## What to do
The range runs from the line containing "Task: Select the ≥ 3.0% Price vs value" to the last line of the entries. Copy that range exactly, omitting pictures.

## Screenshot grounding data
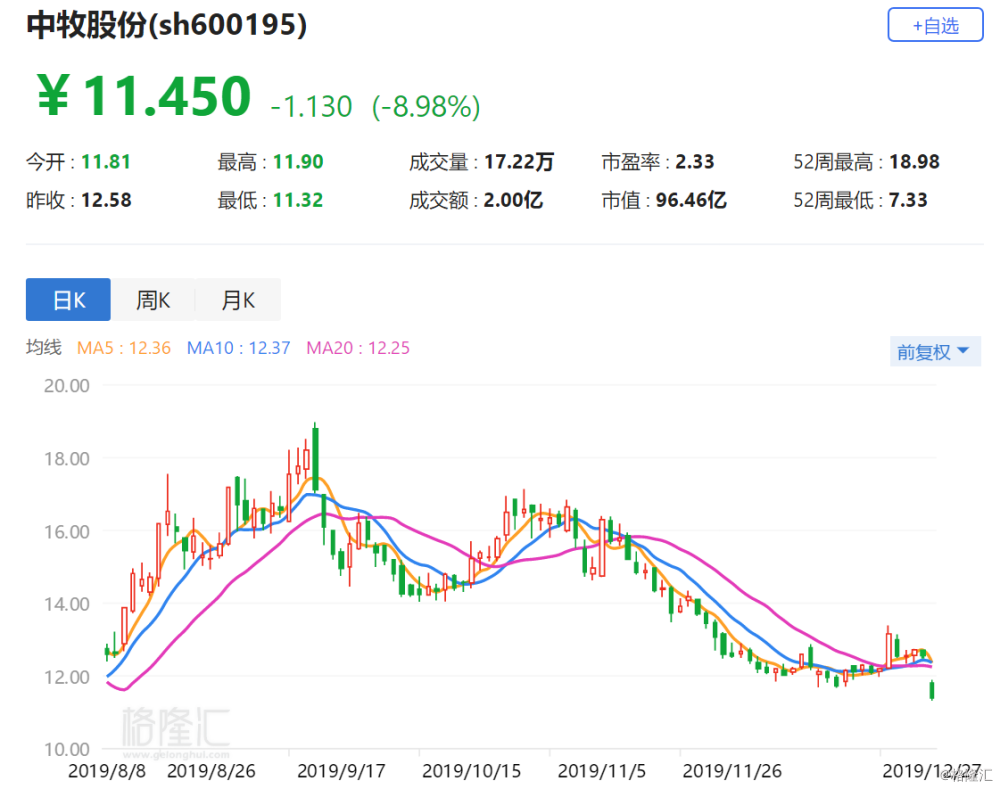Viewport: 1000px width, 789px height.
Task: Click the 2019/9/17 date axis label
Action: (341, 771)
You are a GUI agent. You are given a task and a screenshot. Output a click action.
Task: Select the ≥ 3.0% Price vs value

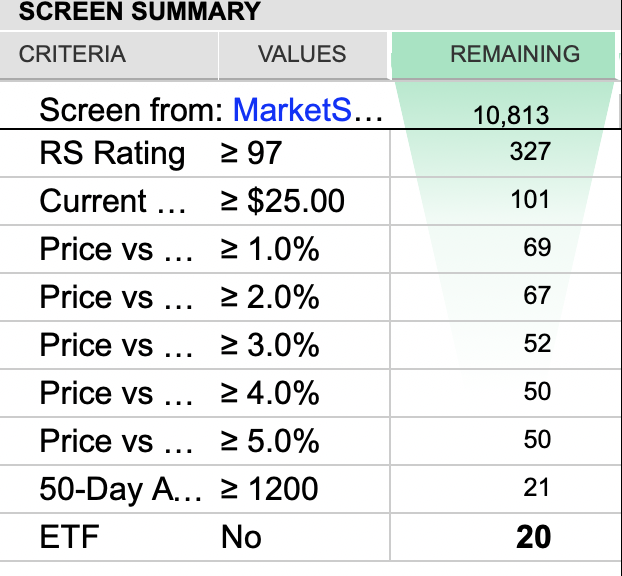point(269,345)
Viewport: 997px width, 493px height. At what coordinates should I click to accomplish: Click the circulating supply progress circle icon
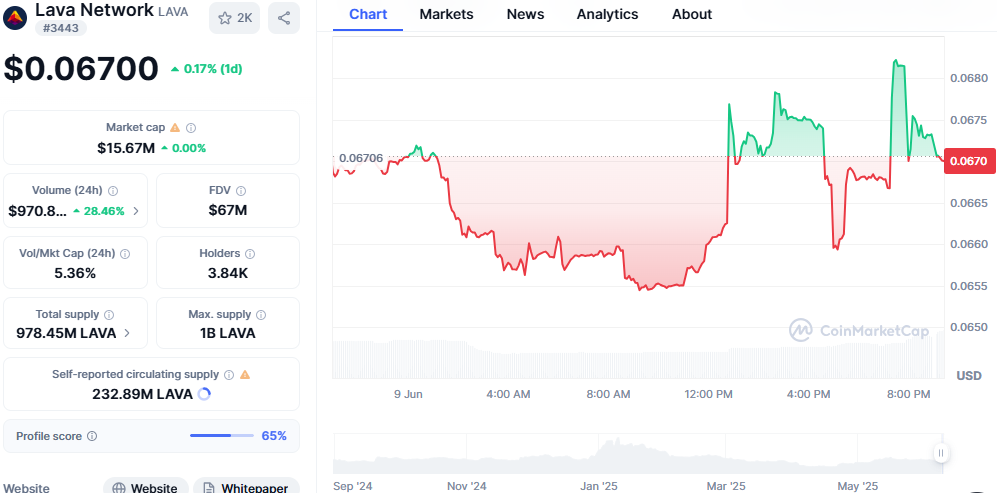tap(204, 394)
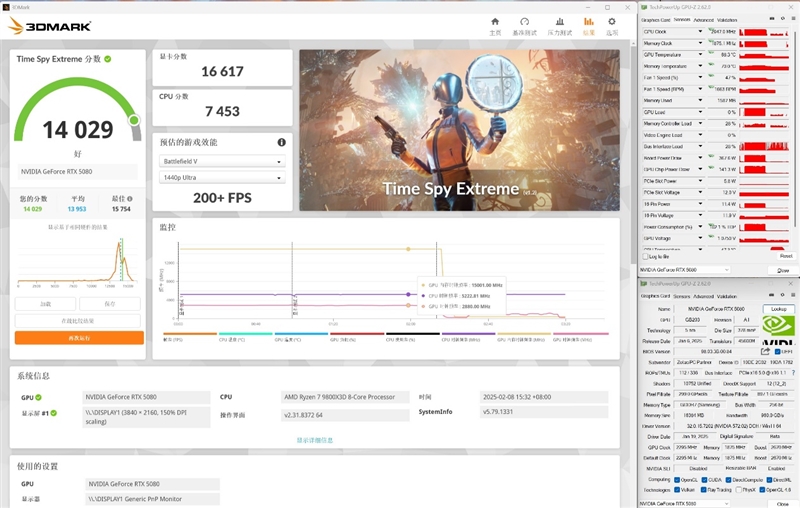Click the Lookup button in GPU-Z
Viewport: 800px width, 508px height.
tap(777, 309)
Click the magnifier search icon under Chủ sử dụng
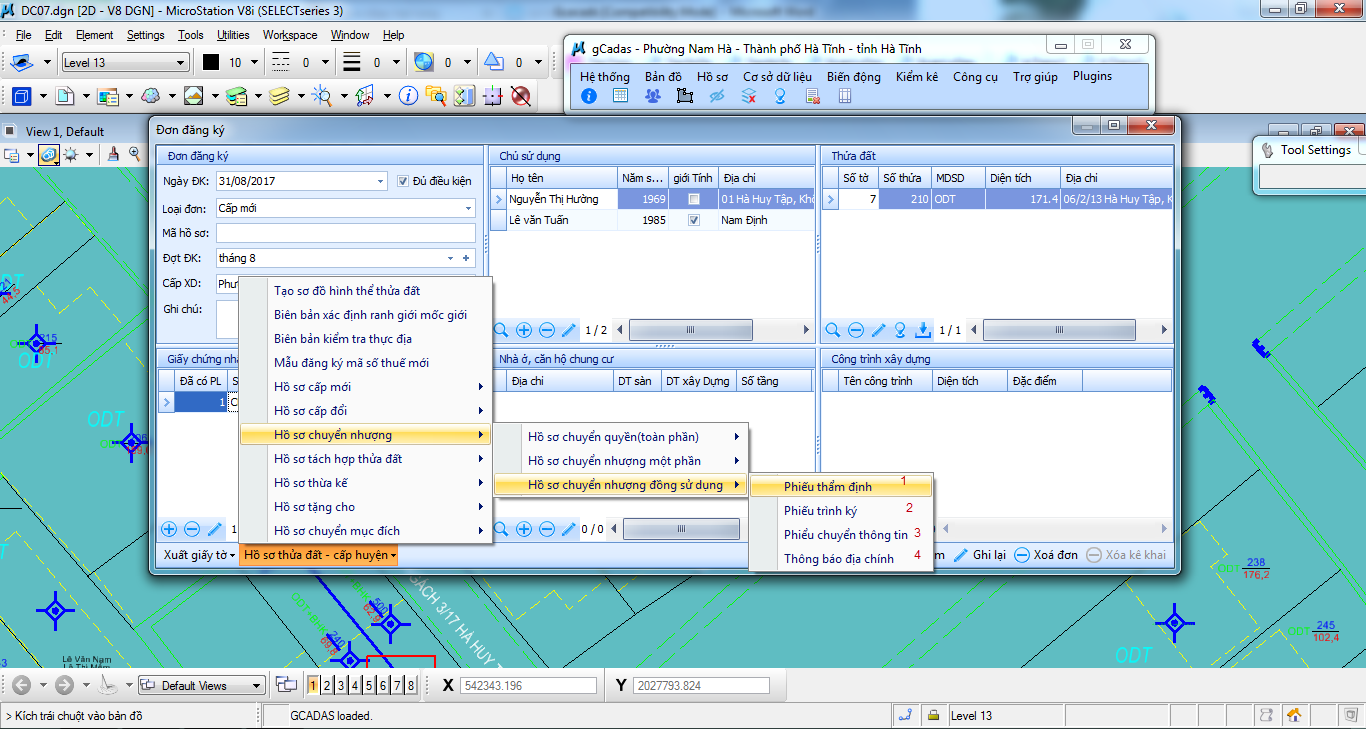Screen dimensions: 1366x729 [x=500, y=330]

## Answer area
Task: Select the ≥ 3.0% Price vs value

point(269,345)
Viewport: 997px width, 493px height. At what coordinates should I click to accomplish: Click the circulating supply progress circle icon
tap(204, 394)
Click the Lookup button in GPU-Z
Viewport: 800px width, 508px height.
tap(777, 309)
Click the magnifier search icon under Chủ sử dụng
Screen dimensions: 1366x729 [x=500, y=330]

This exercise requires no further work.